[Word and element location data]
begin

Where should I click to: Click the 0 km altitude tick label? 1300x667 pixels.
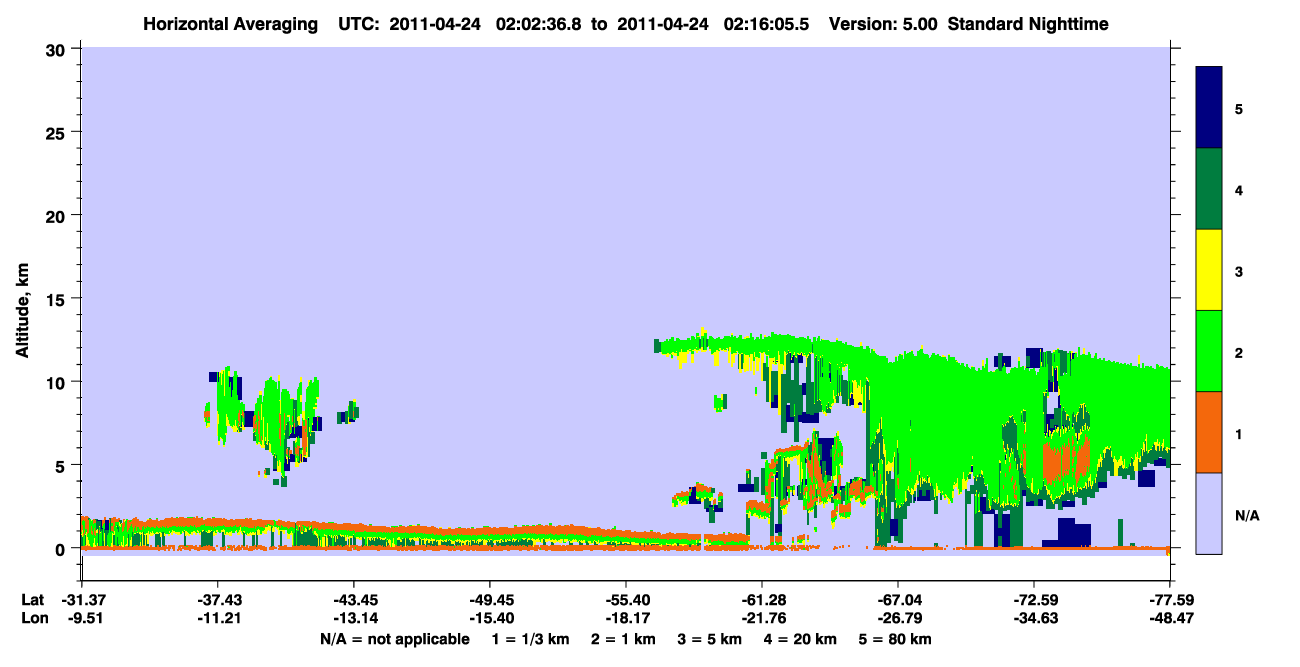(x=63, y=549)
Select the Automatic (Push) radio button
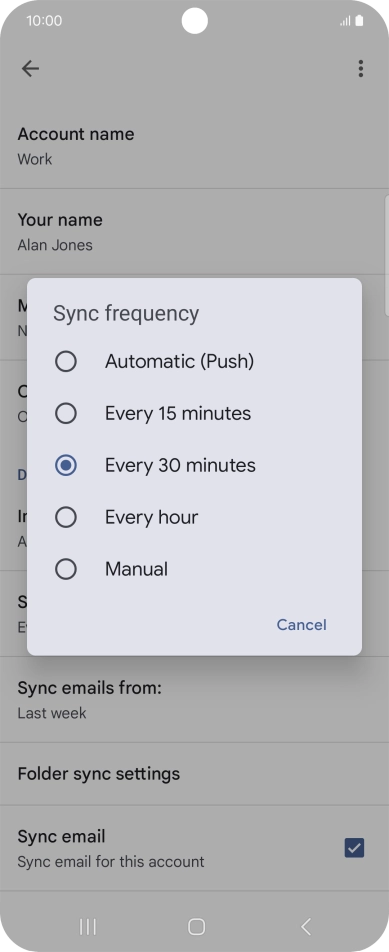This screenshot has height=952, width=389. [66, 362]
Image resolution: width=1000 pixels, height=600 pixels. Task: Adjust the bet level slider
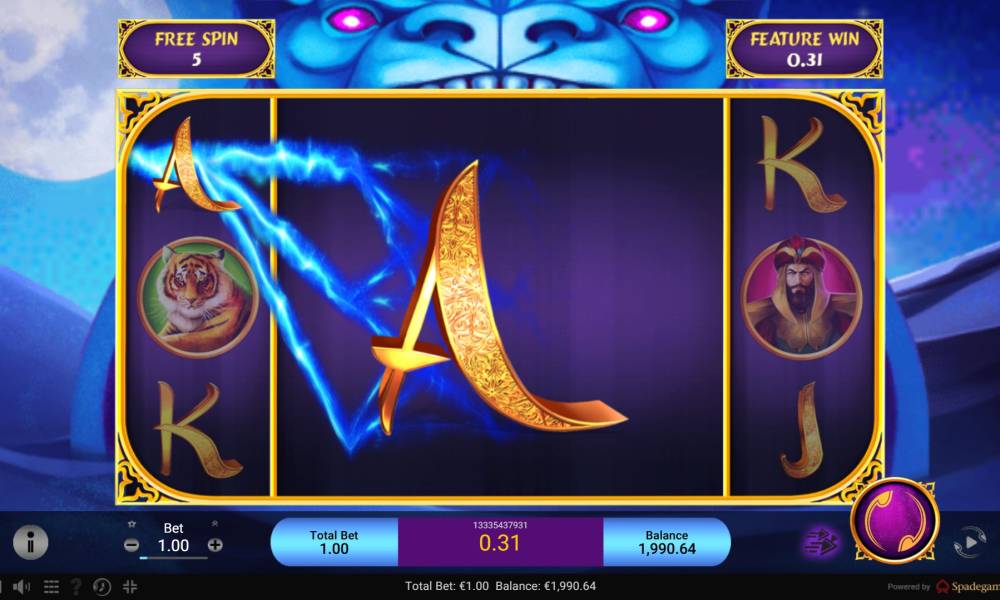(173, 558)
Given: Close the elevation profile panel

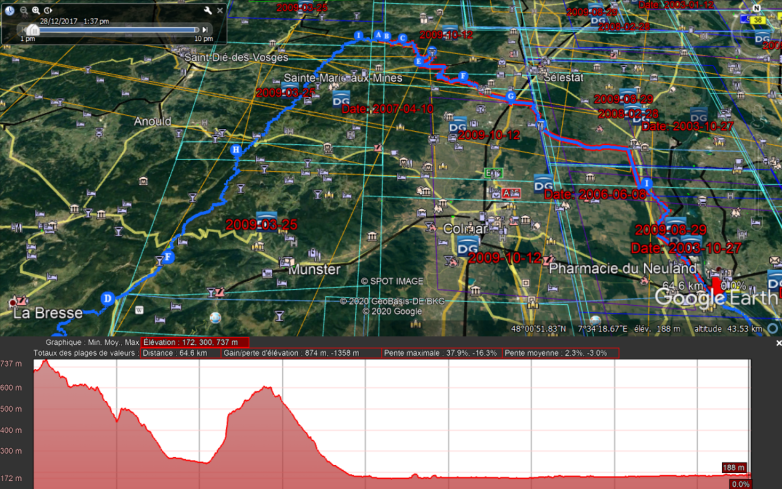Looking at the screenshot, I should [x=776, y=342].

end

* [Instructions for the task] Identify each of the lines above that contains the string "pixels", treating uppercase and lowercase as different, and copy those lines.

* [Solution]
Where should I click to: Click the 0 km altitude tick label? 1300x667 pixels.
Image resolution: width=1000 pixels, height=600 pixels. Task: Adjust the bet level slider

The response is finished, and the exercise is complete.